The CFPB’s involvement follows concerns expressed last week by a group of eight Democratic U.S. Senators who sent letters to the seven major financial institutions that own Early Warning Services LLC, the operator of the Zelle P2P network. The letters express concern about fraud losses and demand information about how the banks are handling fraud cases. The letters require a response by Aug. 8.
“Protecting consumers is one of our top priorities. As a network, we constantly adapt consumer protection measures to address the dynamic and evolving nature of deceptive activities fraudsters employ,” a spokesperson for Early Warning told Digital Transactions News on Wednesday in response to questions regarding news of a CFPB probe into P2P fraud.
The CFPB’s guidance is still under consideration and its particulars could change, the WSJ reported. But its requirements could extend beyond bank-owned systems like Zelle and apply to popular nonbank services such as Venmo, owned by PayPal Holdings Inc. PayPal did not immediately respond to questions from Digital Transactions News.

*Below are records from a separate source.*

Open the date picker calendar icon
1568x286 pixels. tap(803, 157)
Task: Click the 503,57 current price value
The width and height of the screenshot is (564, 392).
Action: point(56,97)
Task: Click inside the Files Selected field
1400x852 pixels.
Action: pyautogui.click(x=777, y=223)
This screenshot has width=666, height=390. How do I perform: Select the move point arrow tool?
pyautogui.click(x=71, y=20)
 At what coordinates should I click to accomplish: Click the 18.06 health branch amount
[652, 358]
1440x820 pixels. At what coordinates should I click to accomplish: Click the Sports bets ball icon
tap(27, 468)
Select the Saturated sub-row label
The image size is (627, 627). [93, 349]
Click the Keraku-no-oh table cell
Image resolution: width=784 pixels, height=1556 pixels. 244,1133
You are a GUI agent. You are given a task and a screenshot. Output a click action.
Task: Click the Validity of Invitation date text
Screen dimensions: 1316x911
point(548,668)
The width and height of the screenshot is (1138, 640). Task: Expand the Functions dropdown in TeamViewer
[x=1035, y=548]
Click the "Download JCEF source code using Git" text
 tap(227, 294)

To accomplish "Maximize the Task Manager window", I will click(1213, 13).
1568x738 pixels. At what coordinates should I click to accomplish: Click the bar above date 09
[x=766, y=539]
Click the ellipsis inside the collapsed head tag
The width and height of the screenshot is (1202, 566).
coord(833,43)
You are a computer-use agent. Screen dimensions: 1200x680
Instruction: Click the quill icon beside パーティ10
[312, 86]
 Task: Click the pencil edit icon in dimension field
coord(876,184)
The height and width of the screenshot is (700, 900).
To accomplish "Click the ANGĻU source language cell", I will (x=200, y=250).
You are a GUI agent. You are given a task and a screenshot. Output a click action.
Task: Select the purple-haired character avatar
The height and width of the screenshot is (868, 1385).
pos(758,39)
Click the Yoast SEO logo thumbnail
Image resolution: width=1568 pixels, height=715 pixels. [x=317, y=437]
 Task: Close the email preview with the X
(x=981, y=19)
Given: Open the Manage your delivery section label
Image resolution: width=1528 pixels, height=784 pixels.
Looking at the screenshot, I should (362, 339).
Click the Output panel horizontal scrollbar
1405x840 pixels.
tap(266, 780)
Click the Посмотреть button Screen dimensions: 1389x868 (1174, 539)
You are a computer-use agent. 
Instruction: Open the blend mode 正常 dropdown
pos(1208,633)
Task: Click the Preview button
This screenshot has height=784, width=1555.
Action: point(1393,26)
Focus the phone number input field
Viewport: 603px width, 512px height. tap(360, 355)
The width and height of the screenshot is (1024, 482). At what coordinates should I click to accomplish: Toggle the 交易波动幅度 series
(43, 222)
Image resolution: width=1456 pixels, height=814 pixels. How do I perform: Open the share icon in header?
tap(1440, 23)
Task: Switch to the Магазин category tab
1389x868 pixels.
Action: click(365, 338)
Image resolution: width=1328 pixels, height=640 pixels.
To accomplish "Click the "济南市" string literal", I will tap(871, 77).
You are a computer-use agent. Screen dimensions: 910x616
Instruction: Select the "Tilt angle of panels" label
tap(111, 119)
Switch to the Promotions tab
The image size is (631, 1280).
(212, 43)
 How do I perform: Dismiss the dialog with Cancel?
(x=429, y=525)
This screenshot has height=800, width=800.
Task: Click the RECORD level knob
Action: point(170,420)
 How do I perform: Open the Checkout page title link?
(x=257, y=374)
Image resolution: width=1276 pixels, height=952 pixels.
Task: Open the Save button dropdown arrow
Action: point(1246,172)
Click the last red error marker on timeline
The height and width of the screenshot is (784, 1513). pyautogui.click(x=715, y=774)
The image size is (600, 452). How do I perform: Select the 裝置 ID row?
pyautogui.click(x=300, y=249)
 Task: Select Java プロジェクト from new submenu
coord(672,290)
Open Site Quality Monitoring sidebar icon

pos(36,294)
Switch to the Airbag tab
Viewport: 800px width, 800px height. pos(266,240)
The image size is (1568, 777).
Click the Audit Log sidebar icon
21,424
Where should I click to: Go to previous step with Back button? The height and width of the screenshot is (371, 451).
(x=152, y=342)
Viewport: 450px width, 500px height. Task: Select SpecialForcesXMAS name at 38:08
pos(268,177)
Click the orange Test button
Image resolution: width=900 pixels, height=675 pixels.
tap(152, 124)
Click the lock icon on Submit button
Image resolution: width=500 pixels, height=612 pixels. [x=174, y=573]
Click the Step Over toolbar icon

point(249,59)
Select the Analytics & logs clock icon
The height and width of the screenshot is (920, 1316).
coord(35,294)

The central concern expressed by the U.S. Senators in their letter has to do with cases in which a fraudster tricks a consumer into sending money to an account the fraudster controls. Such scams, often referred to as “friendly fraud,” are on the rise along with the increasing popularity of P2P transfers. P2P payments usage saw soaring popularity in particular after the onset of the pandemic.
Banks are required by a rule called Regulation E in the Electronic Funds Transfer Act to reimburse consumers for so-called unauthorized funds movement, but the regulation doesn’t contemplate cases where consumers authorize the transfers as a result of fraudulent inducement.
PayPal reported earlier that its P2P volume in the first quarter rose 6% year-over-year to $89 billion, accounting for 28% of its total payment volume. The company includes P2P activity from Venmo but also PayPal and Xoom. Venmo volume alone grew 12%, to $58 billion. The service’s three-year compound annual growth rate was 40%.
Zelle reported in February its volume totaled $490 billion last year, a 59% increase over 2020, on 1.8 billion transactions, up 49%.